Ho collaborato in passato con videomaker professionisti di grande valore.
“All’alba di ogni giorno” diretto da un esordiente Tak Kuroha, il clip di “Farfalle” diretto da Franz Gallero che diede a Pablo e il mare una bella visibilità, quello di “Tortuga” diretto da Fabrizio Vacca che ha vinto premi interessanti, anche in America.
Il mio video ha velleità ben più modeste, ma senza nulla togliere agli splendidi lavori di queste persone lavorare in completa autonomia ha almeno un pregio: l’occhio è il mio e il video si avvicina di più al brano e lo completa, per così dire.

“Stupido” è il primo brano uscito a tuo nome, sono esperienze isolate o prevedi un album completo da solista?
Prevedo di lanciare un singolo alla volta, poi chissà, l’appetito vien suonando.

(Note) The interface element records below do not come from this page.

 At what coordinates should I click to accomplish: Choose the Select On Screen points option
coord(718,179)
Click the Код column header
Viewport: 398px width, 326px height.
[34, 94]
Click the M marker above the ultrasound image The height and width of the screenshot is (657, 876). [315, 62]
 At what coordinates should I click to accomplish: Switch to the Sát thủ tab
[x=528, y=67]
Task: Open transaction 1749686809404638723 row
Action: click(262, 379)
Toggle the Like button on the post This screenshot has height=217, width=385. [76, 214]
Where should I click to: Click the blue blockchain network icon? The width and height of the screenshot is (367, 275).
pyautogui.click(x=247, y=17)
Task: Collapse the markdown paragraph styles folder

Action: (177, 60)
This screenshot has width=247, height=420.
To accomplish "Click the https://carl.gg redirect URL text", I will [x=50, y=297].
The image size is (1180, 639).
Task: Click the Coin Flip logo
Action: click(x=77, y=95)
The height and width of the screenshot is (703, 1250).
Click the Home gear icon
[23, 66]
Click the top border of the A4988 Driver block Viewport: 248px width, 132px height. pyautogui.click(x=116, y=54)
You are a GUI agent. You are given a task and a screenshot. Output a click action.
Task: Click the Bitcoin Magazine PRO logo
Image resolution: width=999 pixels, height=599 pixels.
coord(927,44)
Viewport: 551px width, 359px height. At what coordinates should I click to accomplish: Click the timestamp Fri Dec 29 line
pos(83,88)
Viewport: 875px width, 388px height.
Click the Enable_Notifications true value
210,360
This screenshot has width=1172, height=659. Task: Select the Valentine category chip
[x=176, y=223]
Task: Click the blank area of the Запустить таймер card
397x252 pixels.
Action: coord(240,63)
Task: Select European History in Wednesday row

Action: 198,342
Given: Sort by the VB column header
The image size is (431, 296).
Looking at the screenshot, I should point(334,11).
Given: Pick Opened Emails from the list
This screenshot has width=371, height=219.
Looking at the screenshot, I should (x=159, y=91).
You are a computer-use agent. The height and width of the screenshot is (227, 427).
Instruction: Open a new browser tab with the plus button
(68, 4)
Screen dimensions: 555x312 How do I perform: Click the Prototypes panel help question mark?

Lanciare un progetto nuovo significa dover sollecitare di nuovo interesse, ricostruire un pubblico. Ci vuole tempo.

Nella difficoltà del periodo, c’è margine per fare una previsione di live?
Pablo e il mare farà i suoi concerti estivi, anche se chi organizza ha di fronte troppe incognite, quest’anno. Quel che è certo è che sono in tanti ad aspettarci e dobbiamo ritornare a suonare.
Ma Joshin, qui voglio invitare gestori e direttori artistici a proporre anche questo mio live-set minimal, soprattutto laddove si richiede sul palco un progetto ridotto e acustico. [Booking: cielazzurro@gmail.com ]

Ricordo che in concerto a Milano omaggiasti Franco Battiato. Hai un pensiero da aggiungere, in questi giorni?
Ci ha lasciato un altro gigante della canzone. In Italia incaselliamo in questa parola “cantautore” talenti molto diversi tra loro. Ci sono quelli più musicisti, quelli più poeti, quelli più narratori.
Franco Battiato è stato anche un po’… Sacerdote. Ha avuto, parere personale, la capacità di insinuare in ognuno di noi un pensiero filosofico e spirituale, di instillare una riflessione sublime anche nel più terrestre degli ascoltatori.
Ha accompagnato, a fasi alterne, tutta la mia vita a partire dalla “Voce del Padrone” di cui ripetevo, da bambino, i versi a memoria. Aggiungo che in concerto non mi esaltava, anche se “Unprotected”, un suo disco dal vivo, l’ho letteralmente consumato. Credo mi abbia influenzato e non poco, nei miei live-set solisti di qualche anno fa proponevo “Summer on a solitary beach”.
Cosa altro aggiungere? È un momento triste, sì, ma ricordiamo che a lasciarci è l’uomo, la sua carne, mentre l’opera dell’artista resta e resterà per sempre.